SignSpeak captures hand gestures in real time, recognizes sign language, and instantly converts those signs into spoken or written text. It also reads incoming speech or text aloud in sign-friendly animations—bridging both sides of the conversation so nobody is left out.

How we built it

Vision & Detection

MediaPipe + custom CNN to extract 21 keypoints per hand at 30 FPS.
1. Translation Model
Lightweight Seq2Seq network trained on 25 k+ labeled gloss‑to‑English pairs (letters first, expanding to common words).
1. Edge‑Friendly Runtime
TensorFlow Lite and WebGL pipelines keep latency under 80 ms on a standard laptop webcam.
1. Full‑Stack Glue
React frontend (Electron option for kiosk mode) ↔ FastAPI backend ↔ SQLite for on‑device privacy.

Challenges we ran into

Data drought – Public ISL/ASL sentence datasets are scarce and fragmented. We synthesized samples and hand‑labeled 12 k frames to bootstrap accuracy.
Edge performance – Achieving sub‑100 ms inference without a GPU pushed us to prune layers and quantize weights.
User testing – Signing styles vary wildly. Iterating with deaf testers showed us where the model failed—and why empathy-driven design matters.
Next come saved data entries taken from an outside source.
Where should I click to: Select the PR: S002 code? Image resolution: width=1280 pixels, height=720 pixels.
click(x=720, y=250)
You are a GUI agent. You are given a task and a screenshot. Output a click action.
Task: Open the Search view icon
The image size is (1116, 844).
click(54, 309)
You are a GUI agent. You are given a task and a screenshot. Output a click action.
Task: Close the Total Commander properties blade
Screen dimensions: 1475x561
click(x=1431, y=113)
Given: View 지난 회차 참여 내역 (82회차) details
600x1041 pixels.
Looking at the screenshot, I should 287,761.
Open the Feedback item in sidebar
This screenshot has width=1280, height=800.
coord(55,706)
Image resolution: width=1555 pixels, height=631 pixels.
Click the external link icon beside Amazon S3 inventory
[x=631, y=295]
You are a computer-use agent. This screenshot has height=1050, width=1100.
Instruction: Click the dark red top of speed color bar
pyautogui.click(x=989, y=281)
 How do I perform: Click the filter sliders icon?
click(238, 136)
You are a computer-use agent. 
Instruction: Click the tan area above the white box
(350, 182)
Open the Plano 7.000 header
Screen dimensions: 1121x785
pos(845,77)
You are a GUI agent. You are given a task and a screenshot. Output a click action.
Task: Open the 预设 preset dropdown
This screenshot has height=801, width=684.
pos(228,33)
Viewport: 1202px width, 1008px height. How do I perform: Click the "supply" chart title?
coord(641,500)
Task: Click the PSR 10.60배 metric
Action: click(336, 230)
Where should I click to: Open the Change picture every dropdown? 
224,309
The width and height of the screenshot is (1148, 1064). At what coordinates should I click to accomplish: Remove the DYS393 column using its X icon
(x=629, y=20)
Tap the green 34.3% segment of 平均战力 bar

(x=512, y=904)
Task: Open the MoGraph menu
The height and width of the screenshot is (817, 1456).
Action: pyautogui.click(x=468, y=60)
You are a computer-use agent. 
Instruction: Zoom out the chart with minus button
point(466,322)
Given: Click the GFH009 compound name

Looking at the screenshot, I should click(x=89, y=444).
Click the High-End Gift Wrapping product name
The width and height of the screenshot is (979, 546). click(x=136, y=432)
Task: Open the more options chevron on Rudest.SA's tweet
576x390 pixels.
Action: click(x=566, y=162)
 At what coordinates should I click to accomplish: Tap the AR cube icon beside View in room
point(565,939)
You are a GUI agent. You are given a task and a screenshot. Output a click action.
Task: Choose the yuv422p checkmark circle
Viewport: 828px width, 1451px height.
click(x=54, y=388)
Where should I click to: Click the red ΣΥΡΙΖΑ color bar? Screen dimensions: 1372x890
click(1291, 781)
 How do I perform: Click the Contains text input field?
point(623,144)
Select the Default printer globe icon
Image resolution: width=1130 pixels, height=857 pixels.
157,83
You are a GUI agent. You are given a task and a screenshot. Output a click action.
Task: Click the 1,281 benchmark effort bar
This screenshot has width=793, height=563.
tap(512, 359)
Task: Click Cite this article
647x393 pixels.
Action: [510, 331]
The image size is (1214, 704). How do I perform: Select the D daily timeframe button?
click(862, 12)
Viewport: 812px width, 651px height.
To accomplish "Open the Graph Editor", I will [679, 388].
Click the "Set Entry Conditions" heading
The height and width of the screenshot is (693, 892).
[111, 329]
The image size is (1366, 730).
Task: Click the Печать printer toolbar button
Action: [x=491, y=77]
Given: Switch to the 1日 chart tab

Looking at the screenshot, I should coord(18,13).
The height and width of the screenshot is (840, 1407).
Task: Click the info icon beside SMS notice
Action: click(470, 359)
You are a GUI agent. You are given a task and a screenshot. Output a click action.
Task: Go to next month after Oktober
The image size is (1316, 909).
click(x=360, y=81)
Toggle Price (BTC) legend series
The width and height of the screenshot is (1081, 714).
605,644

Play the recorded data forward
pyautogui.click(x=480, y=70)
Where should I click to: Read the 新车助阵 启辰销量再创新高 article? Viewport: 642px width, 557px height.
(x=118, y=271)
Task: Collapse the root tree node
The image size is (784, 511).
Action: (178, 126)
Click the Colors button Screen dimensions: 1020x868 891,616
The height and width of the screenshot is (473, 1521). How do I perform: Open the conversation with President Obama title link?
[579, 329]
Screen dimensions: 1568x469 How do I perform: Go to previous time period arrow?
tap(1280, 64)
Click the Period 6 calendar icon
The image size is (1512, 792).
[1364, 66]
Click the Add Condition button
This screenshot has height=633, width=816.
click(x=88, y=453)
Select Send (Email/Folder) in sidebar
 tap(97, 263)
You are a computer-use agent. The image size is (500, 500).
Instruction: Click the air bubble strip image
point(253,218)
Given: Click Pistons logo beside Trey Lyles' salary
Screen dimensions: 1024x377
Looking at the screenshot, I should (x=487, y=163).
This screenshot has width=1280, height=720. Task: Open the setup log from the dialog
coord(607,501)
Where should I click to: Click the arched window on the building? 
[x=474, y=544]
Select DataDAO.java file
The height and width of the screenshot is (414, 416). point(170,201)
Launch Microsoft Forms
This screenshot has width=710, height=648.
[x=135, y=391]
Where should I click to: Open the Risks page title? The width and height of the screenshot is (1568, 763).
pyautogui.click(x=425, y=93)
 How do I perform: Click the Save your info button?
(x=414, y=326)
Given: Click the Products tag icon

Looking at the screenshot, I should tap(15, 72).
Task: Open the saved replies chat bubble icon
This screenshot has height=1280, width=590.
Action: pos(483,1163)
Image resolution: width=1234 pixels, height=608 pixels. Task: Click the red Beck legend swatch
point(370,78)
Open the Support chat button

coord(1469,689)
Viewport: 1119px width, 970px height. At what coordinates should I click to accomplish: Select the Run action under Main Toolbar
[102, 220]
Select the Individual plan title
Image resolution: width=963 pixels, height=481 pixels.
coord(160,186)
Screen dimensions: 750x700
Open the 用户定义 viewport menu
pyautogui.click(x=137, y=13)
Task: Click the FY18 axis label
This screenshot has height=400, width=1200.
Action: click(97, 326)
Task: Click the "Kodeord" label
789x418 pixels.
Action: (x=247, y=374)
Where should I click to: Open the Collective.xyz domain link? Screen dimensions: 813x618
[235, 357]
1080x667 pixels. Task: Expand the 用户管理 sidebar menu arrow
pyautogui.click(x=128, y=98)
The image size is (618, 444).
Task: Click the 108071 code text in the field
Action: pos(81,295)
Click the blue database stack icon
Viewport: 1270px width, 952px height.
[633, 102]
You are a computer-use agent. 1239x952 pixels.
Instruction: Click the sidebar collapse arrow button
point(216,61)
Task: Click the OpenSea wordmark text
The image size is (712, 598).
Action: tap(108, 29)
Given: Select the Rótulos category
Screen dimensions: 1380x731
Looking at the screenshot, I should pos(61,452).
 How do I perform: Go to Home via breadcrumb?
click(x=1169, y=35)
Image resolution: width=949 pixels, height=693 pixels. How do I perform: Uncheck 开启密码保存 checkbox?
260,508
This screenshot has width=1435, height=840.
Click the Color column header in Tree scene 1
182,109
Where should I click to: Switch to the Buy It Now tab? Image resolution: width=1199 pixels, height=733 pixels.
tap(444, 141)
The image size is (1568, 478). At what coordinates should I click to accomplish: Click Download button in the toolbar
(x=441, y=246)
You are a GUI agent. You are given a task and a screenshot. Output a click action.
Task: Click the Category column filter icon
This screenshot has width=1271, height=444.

Accomplishments that we're proud of

96 % letter‑level accuracy in the wild, even with occlusion and lighting changes.
Seamless on‑device operation—no cloud, no data leak, fully private.
Pilot demo let my uncle order coffee unaided for the first time—barista understood him instantly.

What we learned

Real inclusivity is about latency of empathy—every extra second of lag feels like another wall.
Small models + smart preprocessing can beat massive LLMs when resources are tight.
Community feedback from deaf testers is priceless; they’re co‑creators, not end‑users.

What's next for SignSpeak

Word‑level & sentence‑level translation using transformer distillation for richer conversations.
Bidirectional mode: generate sign videos so hearing users can "speak" back visually.
Mobile AR lens to overlay captions in real time, turning any smartphone into a pocket interpreter.
Open‑source dataset so others can build on our progress and accelerate access for the entire deaf community.